ANTLR predictionEdit

ANTLR’s prediction mechanisms can make it behave in surprising ways if you don’t know what it’s doing under the covers.

A simple example

In my wikitext parser I was trying to tokenize URIs in such a way that input text like:

http://example.com/

would be recognized as a URI, whereas:

http://example.com/.

would be recognized as a URI followed by a (non-URI) period. I only want the URI portion to be turned into a hyperlink, not the terminating period (which most likely serves to indicate the end of a sentence). This is tricky because the period can be part of a URI in one place (in the middle of a URI), and excluded from it in another (at the end of the URI).

We describe this using the concepts of URI_CHARS (legal URI characters) and SPECIAL_URI_CHARS (characters such as the period which may form part of a URI if and only if they are followed by URI_CHARS).

This would be fairly easy to parse using a Perl-style regular expression; something like:

/http:\/\/[a-zA-Z\/]+(\.[a-zA-Z\/]+)*/

ANTLR’s prediction mechanisms make it slightly more complicated than just "translating" the regular expression into ANTLR syntax.

Initial (broken) solution

URI : (HTTP | FTP | SVN) URI_CHARS (SPECIAL_URI_CHARS URI_CHARS)*;

This rule produces the following results for the shown inputs:

# correctly recognized as URI:
http://example.com/

# not recognized at all
http://example.com/.

Note that in the latter case it doesn’t merely fail to exclude the trailing period from the match; it actually doesn’t match anything at all.

To understand why this is so we must look at the generated code.
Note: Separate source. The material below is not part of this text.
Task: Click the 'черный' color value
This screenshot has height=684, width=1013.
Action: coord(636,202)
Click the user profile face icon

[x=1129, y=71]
Looking at the generated mURI function we see that ANTLR’s approach is the following:

  1. Based on lookahead of h, f or s, predict HTTP, FTP or SVN subrules.
  2. Match URI_CHARS
  3. Look ahead for SPECIAL_URI_CHARS
  4. On seeing SPECIAL_URI_CHARS, predict SPECIAL_URI_CHARS followed by URI_CHARS

So you can see how any time we see SPECIAL_URI_CHARS ANTLR will expect to find URI_CHARS afterwards, and upon failure will jump out of the mURI function using return (here I am using the C target), failing to match anything at all.

Unlike the regular expression version, there is no backtracking or fallback. The * operator here behaves in what may appear to be a counter-intuitive fashion: rather than settling for "zero or more matches", if any match of the subrule fails the prediction then the entire URI rule will fail. This is true even in a filtering (backtracking) lexer as is the case in the example shown here.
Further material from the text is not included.